Reality or rhetoric? Community involvement in primary care in north inner city Dublin.
In order to distinguish essays and pre-prints from academic theses, we have a separate category. These are often much longer text based documents than a paper.
Irish Primary Care policy sees community involvement as a principle to guide the development of services. This study explores how the policy arena was reflected in the lived reality of community and Primary Care in north inner city Dublin. Meaning of community involvement in health is explored through an analysis of the evolution of the construct. The policy arena is described particularly in relation to the Irish context. Against this backdrop spatial practice and power relations are described and analysed to understand what community involvement in Primary Care means in the context of Dublin's north inner city.

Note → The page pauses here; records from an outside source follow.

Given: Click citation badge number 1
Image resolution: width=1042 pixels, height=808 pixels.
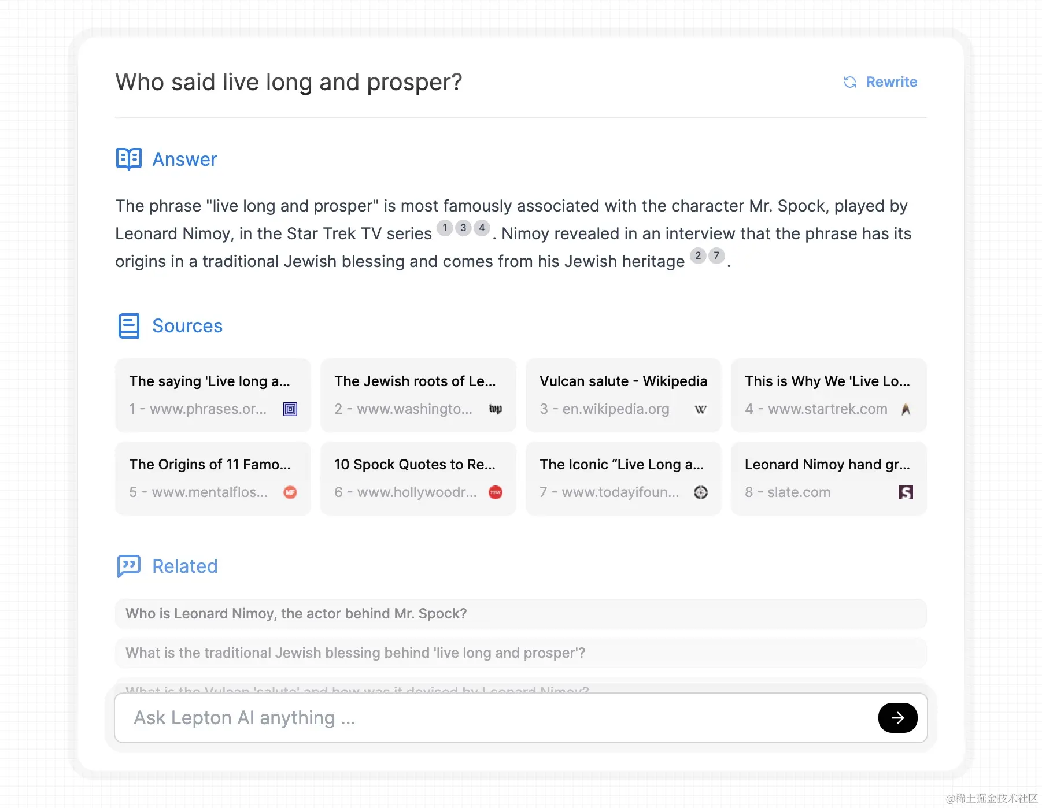Looking at the screenshot, I should tap(445, 228).
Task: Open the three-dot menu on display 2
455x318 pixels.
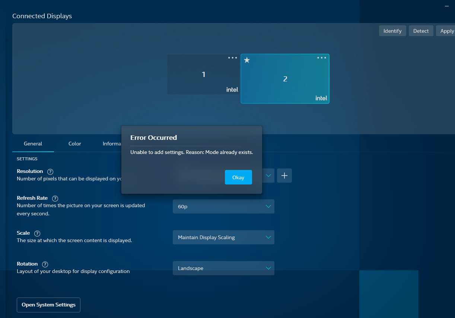Action: click(322, 58)
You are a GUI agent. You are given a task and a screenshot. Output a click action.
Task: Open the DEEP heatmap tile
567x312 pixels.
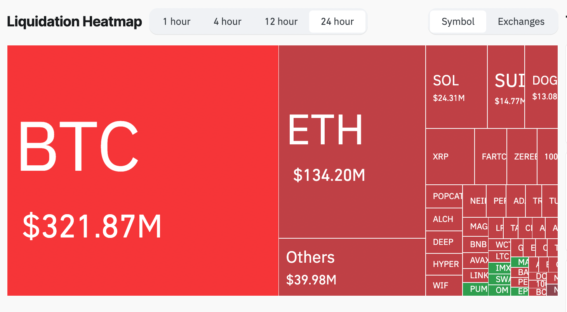coord(444,242)
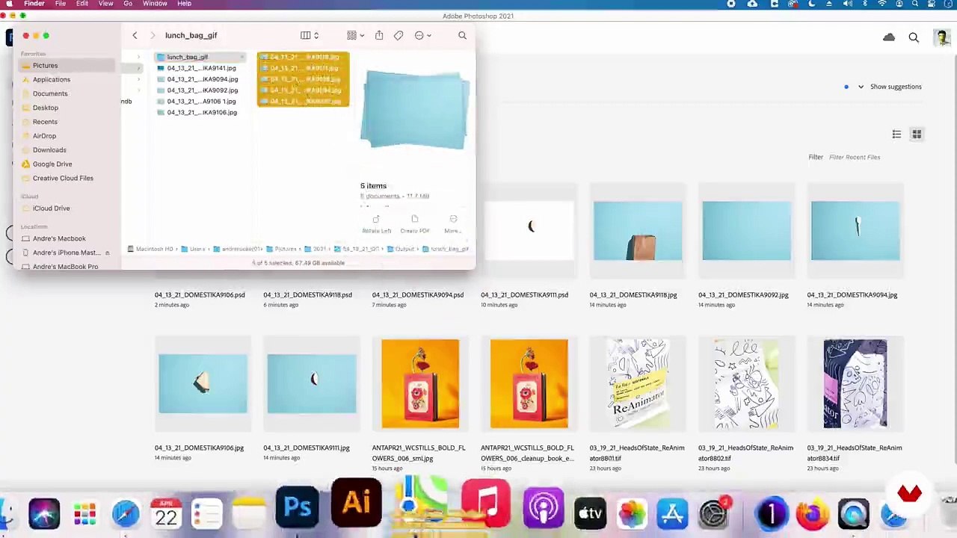Click the Create PDF quick action

point(414,224)
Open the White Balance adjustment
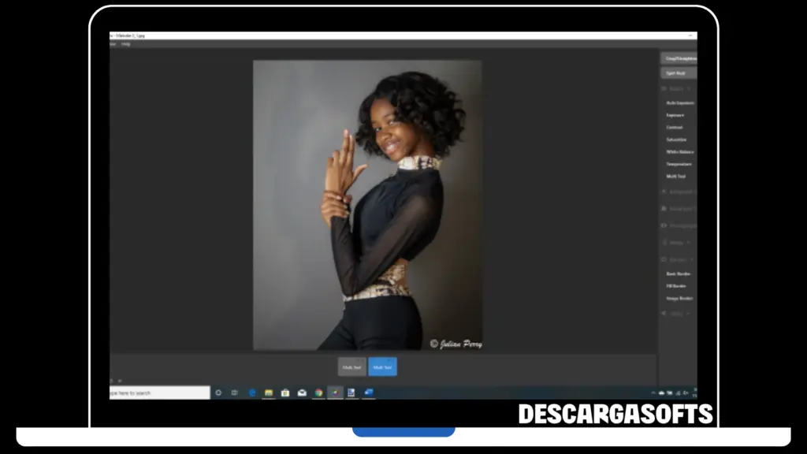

An ethnographic approach was used, involving participant observation in different social settings. These included the community sector, a Primary Care Partnership and an action research project with drug service users. Cornwall and colleagues' conceptualisation of spaces for participation is used to describe and analyse these spaces in order to identify influence on decision-making in Primary Care.
In contrast to the aims of national policy this study finds that communities did not influence formal Primary Care planning or decision making in the study area. It finds barriers to the involvement of community voice in Primary Care planning and development and concludes that these barriers are even greater for the socially marginalised group - drug users. Barriers to local influence (including influence by GPs), included top down decision making, covert health service planning, fear of confrontation, a historical lack of health service development and the lack of an identifiable 'system' of Primary Care. Barriers to involvement from the community side included the prioritisation of more critical issues for community action. Health status and services were not considered as targets for community action. GP were not involved in community agendas nor were they seen, either by themselves or the community, as relevant to them.
In practice community action through the formalised community sector addressed the underlying social determinants of health. Primary Care (as framed in policy) places community actions outside the frame. The design of the system and structure of Primary Care is being played out away from the public arena, and without inclusion of frontline Primary Care providers.
If community is to be involved in a meaningful way it will be necessary for Primary Care to be reframed to include efforts to tackle the underlying social determinants of health. This would therefor include the range of actions, projects, and services important to communities at least in deprived areas. I suggest that without such reframing, the aim should be to democratise decision making in spaces where decisions occur rather than supporting broad development ideologies which become meaningless in practice. I argue that the spatial conceptualisation of participative practice is useful for identifying opportunities to democratise decision making.